▶ EXTRACTED INFORMATION:
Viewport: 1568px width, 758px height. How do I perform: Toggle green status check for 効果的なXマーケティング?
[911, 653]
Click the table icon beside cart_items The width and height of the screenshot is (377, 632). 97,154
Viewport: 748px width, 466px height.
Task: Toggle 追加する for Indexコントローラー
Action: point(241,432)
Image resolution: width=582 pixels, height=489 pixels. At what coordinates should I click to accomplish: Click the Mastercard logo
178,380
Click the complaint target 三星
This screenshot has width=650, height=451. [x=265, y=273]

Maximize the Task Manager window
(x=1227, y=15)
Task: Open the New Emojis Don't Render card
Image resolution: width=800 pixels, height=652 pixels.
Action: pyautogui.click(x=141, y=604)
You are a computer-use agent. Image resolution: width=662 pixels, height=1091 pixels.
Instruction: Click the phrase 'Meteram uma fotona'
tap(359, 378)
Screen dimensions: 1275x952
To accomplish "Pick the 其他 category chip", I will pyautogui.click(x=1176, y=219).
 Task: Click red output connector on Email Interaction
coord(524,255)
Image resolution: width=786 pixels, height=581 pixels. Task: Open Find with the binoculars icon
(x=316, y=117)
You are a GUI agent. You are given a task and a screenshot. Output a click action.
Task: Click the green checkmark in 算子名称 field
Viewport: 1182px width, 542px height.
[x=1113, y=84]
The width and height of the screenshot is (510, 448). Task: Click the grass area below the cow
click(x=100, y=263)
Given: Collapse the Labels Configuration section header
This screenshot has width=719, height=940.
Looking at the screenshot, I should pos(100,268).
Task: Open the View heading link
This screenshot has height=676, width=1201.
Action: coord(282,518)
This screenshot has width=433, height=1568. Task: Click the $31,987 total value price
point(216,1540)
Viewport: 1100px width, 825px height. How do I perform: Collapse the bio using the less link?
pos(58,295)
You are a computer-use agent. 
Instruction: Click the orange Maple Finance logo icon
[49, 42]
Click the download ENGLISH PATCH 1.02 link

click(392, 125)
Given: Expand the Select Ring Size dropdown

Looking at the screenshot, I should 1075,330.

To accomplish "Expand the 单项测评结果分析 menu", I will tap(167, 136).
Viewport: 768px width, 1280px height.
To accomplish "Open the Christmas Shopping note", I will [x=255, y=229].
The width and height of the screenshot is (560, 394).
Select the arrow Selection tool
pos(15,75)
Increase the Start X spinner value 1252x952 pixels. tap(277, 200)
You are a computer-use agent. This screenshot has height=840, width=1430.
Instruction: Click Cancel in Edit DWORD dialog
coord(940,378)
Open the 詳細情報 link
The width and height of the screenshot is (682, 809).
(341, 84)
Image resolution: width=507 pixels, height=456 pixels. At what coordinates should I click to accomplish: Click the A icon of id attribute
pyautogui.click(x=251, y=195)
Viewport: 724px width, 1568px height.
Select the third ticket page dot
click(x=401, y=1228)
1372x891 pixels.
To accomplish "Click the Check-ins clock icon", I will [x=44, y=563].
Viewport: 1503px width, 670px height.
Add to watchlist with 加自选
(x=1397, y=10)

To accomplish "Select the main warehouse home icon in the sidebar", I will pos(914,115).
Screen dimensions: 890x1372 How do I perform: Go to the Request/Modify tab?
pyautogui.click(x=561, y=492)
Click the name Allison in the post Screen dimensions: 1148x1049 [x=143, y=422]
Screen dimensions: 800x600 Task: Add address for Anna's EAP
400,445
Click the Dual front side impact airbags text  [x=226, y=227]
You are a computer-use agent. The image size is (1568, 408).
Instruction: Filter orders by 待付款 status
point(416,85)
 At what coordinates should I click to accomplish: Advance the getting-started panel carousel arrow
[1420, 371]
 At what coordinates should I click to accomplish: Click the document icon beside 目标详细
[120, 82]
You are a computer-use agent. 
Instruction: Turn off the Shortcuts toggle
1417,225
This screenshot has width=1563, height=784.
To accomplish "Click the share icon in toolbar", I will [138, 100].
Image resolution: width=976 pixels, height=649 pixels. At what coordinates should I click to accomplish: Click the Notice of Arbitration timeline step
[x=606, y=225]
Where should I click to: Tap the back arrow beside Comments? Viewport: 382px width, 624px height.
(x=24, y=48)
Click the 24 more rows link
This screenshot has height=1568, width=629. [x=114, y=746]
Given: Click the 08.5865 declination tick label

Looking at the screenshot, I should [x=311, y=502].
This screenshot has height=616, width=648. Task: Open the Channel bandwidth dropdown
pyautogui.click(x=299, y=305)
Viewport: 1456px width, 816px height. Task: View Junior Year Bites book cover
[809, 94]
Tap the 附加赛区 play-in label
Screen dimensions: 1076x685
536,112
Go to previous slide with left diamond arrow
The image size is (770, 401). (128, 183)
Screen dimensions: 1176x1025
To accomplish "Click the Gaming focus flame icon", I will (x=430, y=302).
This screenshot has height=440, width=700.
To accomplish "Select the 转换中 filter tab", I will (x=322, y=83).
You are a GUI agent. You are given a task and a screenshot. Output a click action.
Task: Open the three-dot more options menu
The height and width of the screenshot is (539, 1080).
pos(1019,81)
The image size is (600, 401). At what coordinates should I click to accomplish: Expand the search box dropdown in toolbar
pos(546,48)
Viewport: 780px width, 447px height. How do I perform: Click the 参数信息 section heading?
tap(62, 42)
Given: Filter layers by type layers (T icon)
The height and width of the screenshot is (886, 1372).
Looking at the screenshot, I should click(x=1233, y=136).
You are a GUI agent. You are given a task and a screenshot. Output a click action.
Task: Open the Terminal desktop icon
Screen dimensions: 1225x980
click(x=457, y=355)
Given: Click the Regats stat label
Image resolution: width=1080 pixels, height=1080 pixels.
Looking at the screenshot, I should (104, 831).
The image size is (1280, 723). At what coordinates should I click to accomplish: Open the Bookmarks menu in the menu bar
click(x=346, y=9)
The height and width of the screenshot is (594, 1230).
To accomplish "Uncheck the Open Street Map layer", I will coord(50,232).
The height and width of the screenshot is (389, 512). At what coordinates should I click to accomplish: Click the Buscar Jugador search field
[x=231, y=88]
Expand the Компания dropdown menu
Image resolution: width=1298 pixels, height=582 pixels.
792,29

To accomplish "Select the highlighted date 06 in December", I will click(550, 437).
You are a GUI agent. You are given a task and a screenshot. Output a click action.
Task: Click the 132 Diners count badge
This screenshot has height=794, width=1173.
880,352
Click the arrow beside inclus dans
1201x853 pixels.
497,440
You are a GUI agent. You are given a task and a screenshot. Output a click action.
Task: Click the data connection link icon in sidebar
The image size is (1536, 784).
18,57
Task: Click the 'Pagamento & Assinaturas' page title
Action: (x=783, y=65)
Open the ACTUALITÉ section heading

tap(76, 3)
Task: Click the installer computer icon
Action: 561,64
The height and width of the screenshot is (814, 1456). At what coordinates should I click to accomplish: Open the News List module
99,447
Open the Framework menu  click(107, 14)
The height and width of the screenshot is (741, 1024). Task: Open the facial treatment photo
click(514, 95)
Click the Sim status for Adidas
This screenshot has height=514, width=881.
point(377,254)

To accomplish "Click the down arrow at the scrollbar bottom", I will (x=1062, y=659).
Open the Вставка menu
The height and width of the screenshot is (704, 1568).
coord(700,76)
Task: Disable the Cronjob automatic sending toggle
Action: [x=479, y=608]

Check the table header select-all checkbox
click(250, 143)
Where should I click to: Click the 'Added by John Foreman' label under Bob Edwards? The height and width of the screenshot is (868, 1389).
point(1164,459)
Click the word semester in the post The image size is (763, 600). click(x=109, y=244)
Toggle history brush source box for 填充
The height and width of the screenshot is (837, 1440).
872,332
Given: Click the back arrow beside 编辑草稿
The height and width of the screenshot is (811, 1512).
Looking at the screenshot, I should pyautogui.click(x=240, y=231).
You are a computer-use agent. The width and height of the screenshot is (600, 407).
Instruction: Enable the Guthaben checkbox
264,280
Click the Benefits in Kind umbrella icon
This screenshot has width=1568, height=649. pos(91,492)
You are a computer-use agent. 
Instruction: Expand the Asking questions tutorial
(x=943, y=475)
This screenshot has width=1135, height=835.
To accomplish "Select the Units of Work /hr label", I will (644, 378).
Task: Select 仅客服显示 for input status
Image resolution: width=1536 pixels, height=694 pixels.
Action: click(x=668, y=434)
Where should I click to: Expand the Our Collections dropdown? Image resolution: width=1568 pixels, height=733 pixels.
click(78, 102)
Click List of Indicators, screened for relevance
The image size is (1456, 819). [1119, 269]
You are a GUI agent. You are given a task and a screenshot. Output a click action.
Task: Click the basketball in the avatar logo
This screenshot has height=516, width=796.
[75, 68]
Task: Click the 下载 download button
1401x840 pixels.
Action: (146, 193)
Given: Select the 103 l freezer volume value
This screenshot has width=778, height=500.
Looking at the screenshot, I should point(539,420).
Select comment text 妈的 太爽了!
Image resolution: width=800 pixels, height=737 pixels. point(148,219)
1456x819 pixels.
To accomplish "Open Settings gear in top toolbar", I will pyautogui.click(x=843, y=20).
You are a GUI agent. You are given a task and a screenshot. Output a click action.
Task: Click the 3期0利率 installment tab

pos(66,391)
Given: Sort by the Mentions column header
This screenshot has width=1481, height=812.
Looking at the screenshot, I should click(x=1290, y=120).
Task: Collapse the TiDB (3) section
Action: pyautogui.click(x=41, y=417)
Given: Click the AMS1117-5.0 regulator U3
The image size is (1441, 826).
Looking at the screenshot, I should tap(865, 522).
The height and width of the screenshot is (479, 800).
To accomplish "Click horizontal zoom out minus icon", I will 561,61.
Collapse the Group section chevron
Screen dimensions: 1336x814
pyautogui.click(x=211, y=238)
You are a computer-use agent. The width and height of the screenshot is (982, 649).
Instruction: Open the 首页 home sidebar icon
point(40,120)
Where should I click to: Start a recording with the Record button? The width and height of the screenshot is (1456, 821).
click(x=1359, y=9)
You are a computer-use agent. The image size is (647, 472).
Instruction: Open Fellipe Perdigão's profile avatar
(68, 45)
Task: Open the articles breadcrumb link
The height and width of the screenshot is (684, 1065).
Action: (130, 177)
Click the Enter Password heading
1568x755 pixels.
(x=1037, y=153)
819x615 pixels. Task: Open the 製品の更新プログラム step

▶ PROBLEM STATEMENT: Convert the part of the listing that starts at the line containing "Viewport: 724px width, 1568px height." and ends with the line containing "will [138, 100].", both included, into a numbered list with one line per item and blank lines dropped.

▶ SOLUTION BELOW:
1. Viewport: 724px width, 1568px height.
2. Select the third ticket page dot
3. click(x=401, y=1228)
4. 1372x891 pixels.
5. To accomplish "Click the Check-ins clock icon", I will [x=44, y=563].
6. Viewport: 1503px width, 670px height.
7. Add to watchlist with 加自选
8. (x=1397, y=10)
9. To accomplish "Select the main warehouse home icon in the sidebar", I will pos(914,115).
10. Screen dimensions: 890x1372 How do I perform: Go to the Request/Modify tab?
11. pyautogui.click(x=561, y=492)
12. Click the name Allison in the post Screen dimensions: 1148x1049 [x=143, y=422]
13. Screen dimensions: 800x600 Task: Add address for Anna's EAP
14. 400,445
15. Click the Dual front side impact airbags text  [x=226, y=227]
16. You are a computer-use agent. The image size is (1568, 408).
17. Instruction: Filter orders by 待付款 status
18. point(416,85)
19.  At what coordinates should I click to accomplish: Advance the getting-started panel carousel arrow
20. [1420, 371]
21.  At what coordinates should I click to accomplish: Click the document icon beside 目标详细
22. [120, 82]
23. You are a computer-use agent. 
24. Instruction: Turn off the Shortcuts toggle
25. 1417,225
26. This screenshot has width=1563, height=784.
27. To accomplish "Click the share icon in toolbar", I will [138, 100].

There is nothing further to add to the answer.